With an average yearly maintenance budget oscillating around 25pc and 30pc for least developing countries (LDCs) and developed countries, respectively, according to the Organisation for Economic Cooperation and Development (OECD), the challenge for Ethiopia is vivid. Avoidance of maintenance from the consolidated government budget has made the challenge worse.

Backlogs of maintenance increase the cost of investment. It aggravates regional inequality and progressive marginalisation. It would cause arbitrary economic concentration, and breeds inefficiency. Uneven investment regime drives unbalanced growth. In the long term, it instigates internal migration and societal chaos.                 

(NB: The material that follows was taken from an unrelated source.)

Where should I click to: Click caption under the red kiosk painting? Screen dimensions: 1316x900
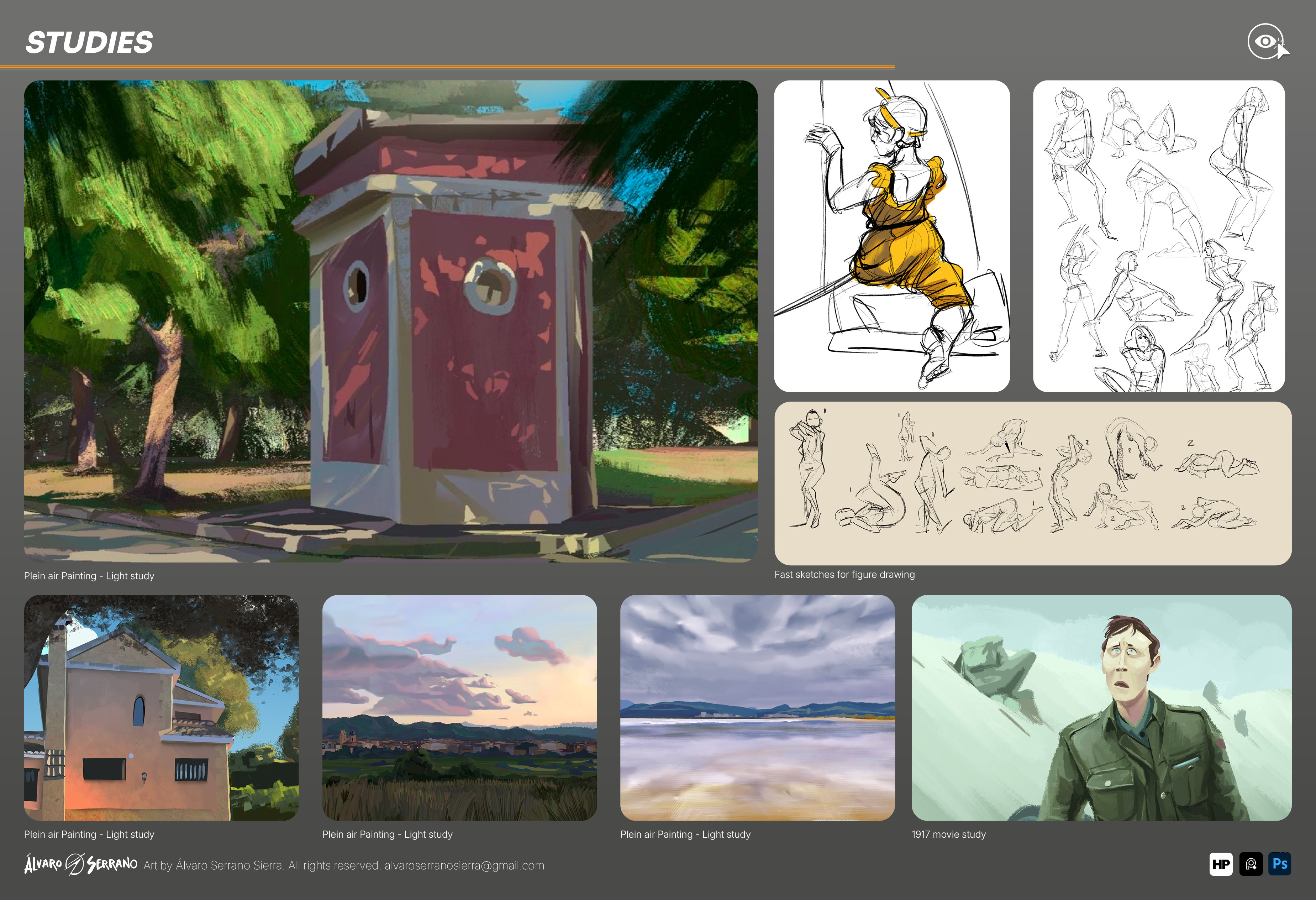89,576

Besides the forgone benefits of timely maintenance, it would increase the future costs of present use. Much of the future undertaking would demand capital investment, building up the national debt burden. Eroding competitive advantage would, however, reduce the value of future productivity, bringing about a rising cost of debt service.

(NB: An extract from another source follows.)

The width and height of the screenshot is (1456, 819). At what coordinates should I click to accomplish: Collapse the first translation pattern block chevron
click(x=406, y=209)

In the short term, dilapidated roads fuel inflation. An increase in VOC would be internalised within the price of commodities. Besides the price element, rutted roads would make efficient transportation a pipe dream. For a country that has considerable regional disparity in production, inefficient transportation would translate into distributive injustice. Distributive balancing of food production, for example, would be very costly, if ever possible. Certainly, such a structural inflation would be sacrosanct.

Low fleet size would make self financing maintenance of roads far off. Accelerated economic growth underpinned with expanding road network worsens the challenge. Compounded with low traffic size, financing options such as axle load charge and overloading fines would be unreliable. Thus, the gulf between new construction and maintenance could expand. As long as the consolidated government budget continues be get devoid of maintenance, the financing gap would be a huge burden for the economy.

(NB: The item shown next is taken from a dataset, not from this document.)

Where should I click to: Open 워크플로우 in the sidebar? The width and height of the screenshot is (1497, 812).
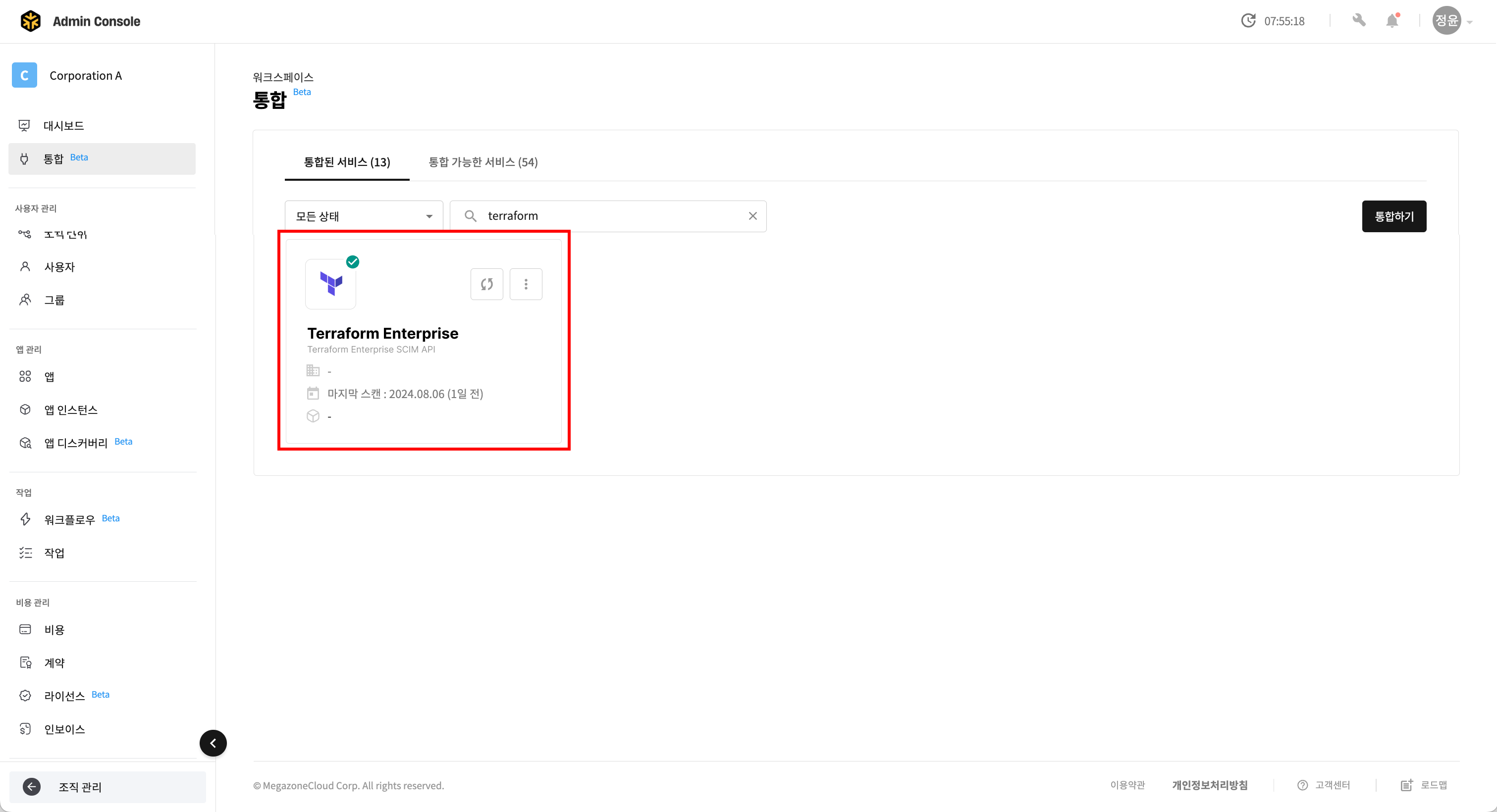click(x=70, y=520)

Back in the process, construction quality remains poor. Quality monitoring and evaluation by relevant federal and regional authorities is underserved. Technical capacity amongst authorities, contractors and consultants stays stumped. Price based bidding system squanders quality. As the whole decision making process is driven by economic viability, quality indicators would inherently be marginalised.

Poor construction quality amplifies maintenance costs. It pushes heavy maintenance demand higher. Many of the roads would become dilapidated before serving their due time, causing resource wastage. No doubt that such wastage would result is enduring disequilibrium.

As the debate goes on, the economic competitiveness of the country erodes. Providing sufficient attention to maintenance would be essential to preserve economic resilience.

Incorporating maintenance within the consolidated sectoral budget is urgent. So far, as other financing sources of the Road Fund, the resource pool for road maintenance, are undeveloped, it is imperative to stream sufficient funds. Transcending the populist policy of opening new markets up, strengthening the competitiveness of existing productivity through reducing transaction costs would be essential.              

Optimising self financing sources should be another option. Innovative financing schemes such as a spare part levy, road tolls and vehicle-kilometre taxes should be tested. Marginal increment in fuel levy could also be considered. Car import duties should be disaggregated with manufacturing years and incorporate a maintenance factor.

Adequate policy level attention should be drawn towards reducing transaction costs. Since this affects trade and investment, it should be endowed with systemic considerations.  Certainly, it should go beyond institutionalisation.   

The challenge for the Revolutionary Democrats, however, is to disentangle politics from investment decision. As exigent as it would be, it is crucial. No proper time for it than the era of transformation.